Using MRI imaging, the UK Biobank study has discovered brain changes in patients who have contracted COVID compared with non-vaccinated/non-infected controls. They include brain atrophy (tissue shrinking), loss of grey matter (which controls movement, memory and emotions), and overall cognitive decline. This new study confirms the effect of inflammation on the brains of COVID patients, even when their infections were mild.
In one study, researchers in Munich examined the brains of patients who passed away from non-COVID causes but were documented to have had COVID when they were alive. They discovered that 12 of 20 of these individuals had marked accumulation of the SARS-CoV-2 spike protein in the skull-meninges and brain tissue, which was not found in control subjects. It’s notable that only the spike protein and not other parts of the virus were found in their brain tissues.
Animal models show these spike proteins cause brain cell injury and persistent inflammation. This finding gives us a better understanding of why so many people, even after a mild bout of COVID, continue to experience neurological symptoms even after the apparent recovery of their COVID infection.

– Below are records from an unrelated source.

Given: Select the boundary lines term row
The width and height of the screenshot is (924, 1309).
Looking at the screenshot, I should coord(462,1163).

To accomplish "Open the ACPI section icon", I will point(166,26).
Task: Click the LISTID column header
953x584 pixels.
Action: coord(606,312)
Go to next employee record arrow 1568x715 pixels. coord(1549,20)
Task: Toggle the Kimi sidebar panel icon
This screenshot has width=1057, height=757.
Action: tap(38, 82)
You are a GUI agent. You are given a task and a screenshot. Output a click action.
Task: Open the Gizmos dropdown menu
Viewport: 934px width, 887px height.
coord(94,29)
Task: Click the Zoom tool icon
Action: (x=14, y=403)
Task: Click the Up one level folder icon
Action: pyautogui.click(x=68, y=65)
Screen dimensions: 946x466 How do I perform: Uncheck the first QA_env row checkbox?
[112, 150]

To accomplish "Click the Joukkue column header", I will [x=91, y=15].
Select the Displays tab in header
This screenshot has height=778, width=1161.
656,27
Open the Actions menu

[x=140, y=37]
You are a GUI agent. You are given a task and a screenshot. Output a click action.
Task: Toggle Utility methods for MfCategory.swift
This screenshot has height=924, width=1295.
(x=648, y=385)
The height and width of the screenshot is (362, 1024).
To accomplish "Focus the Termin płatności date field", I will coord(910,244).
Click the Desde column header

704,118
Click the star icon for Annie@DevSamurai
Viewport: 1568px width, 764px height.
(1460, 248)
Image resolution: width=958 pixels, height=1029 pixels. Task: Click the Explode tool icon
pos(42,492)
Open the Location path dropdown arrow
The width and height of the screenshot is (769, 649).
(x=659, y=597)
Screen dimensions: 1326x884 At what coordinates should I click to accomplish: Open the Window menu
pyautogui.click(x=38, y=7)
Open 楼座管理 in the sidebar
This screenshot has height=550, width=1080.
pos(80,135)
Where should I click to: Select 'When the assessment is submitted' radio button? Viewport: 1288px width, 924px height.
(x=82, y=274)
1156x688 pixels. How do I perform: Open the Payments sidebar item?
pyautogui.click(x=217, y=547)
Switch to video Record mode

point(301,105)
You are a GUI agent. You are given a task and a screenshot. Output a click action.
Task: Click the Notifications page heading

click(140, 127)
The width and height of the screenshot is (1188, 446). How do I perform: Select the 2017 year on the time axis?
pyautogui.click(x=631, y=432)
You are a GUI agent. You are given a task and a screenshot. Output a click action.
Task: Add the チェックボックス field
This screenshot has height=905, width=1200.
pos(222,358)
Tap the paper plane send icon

This implication of brain damage on a subset of the population is significant for the workplace and future ability to function with activities of daily living. This is yet another knock-on effect of COVID and one that many health care practitioners may be dismissing because the symptoms have no apparent cause.
It is understandable that after an intense three-year ordeal, people want to put COVID-19 behind them, but it is nevertheless a mistake. I’ve only touched on the lingering medical consequences of the pandemic; there is strong evidence that the mental-health consequences are just as dire. Combine these with the damage done to our health care system, our education system, our economy, our workplaces, and our public sphere, and it becomes abundantly clear that we need a full-scale government inquiry into how we’ve handled COVID-19 and what we might do better in the future. As the World Health Organization said last month, the next pandemic is only a matter of time. There’s very little evidence that we’ll be any better equipped for it.